Yesterday I wrote a long diary essay on dailykos.com that suggested Kerry really has nothing to worry about, despite some recent indications that the polls are moving away from him. Basically I argued that because the campaign is now limited by its $75 million in public funding and saving money for the post-Labor Day sprint while Bush continues to raise private funds until he's nominated, Kerry has less of an on-air presence right now--but the underlying factors, including the implausibility of framing the race on Kerry's character rather than Bush's (atrocious) record and the tendency of undecided voters to break late against the incumbent, remained strongly in the challenger's favor.

A bit more than 24 hours later, this all remains true. But I also think Josh Marshall is right that it's time to give the bully a bloody nose:

This whole Swift Boat episode is entirely in keeping not just with the record of George W. Bush, but, to be frank, his whole family. Think back to the 1988 and 1992 presidential races. Partly, it's in the their political DNA. But it's also in the nature of blue bloods trying to ape populist politics -- for the key example, see the 1992 GOP convention in Houston and the sad antics of Bush family retainer Rich Bond.

I said a few days ago that it was ridiculous to compare the ads run by Moveon to the Swift Boat ones. And it's true -- they're very soft soap in comparison. But that's a mistake. They should be hitting much harder.

The president has chosen the ground on which he wants to fight this campaign. And as per usual he's mobilized friends and family retainers to do the fighting for him. The president is playing tackle football, not touch or flag. If the Dems keep up with the latter they'll lose.

Back in the primaries John Kerry would say that if the Bushies thought they could pull a Max Cleland on him, he'd say, "Bring it on." Well, it's on.
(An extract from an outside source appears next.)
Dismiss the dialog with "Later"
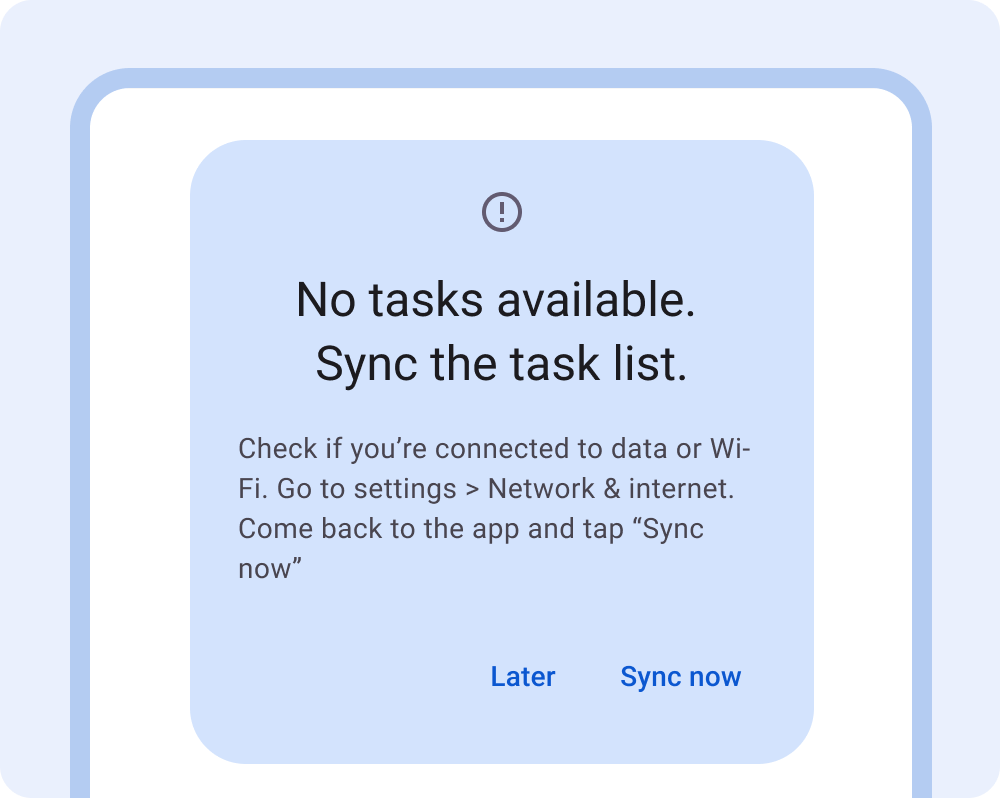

It's true that Kerry to some extent "brought it on" himself by pushing his military service as such a big selling point. And the Bushes are really just running the same crap they've thrown at Democratic contenders Dukakis, Clinton and Gore before Kerry--he's an opportunist, he's unprincipled, he's a little crazy. Maybe the principle of diminishing returns is at work. But Clinton was the only one to withstand the attack, probably because he hit back the hardest. Now Kerry needs to do the same, and Marshall correctly points out that the Bush record--from his Alabama AWOL days in/not in the National Guard to whatever deregulatory atrocity his minions pushed through last week--is such a target-rich environment that the Democrats absolutely must strike back. Maybe the best way to do it is to simply ask the American people questions on Bush policy choices, e.g.

--Would you have invaded Iraq, with a thousand Americans killed, despite the absence of weapons of mass destruction and the near-total opposition of the rest of the world, with bin Laden and al Qaeda still at large?

--Would you have given away trillions in projected surpluses to pass tax cuts that privilege wealth over work and the already-rich over the middle class?

--Should the government have exposed a CIA operative for apparently political reasons, thus committing a felony offense, and then effectively stonewalled the investigation?

--Is a prescription drug benefit passed through misinforming Congress and offering much more value to pharmaceutical donors to the president than to American seniors, really a benefit worth the name?

and of course...

--Are you--and is America--better off today than we were four years ago?

Feel free to add your own. Try it, it's fun.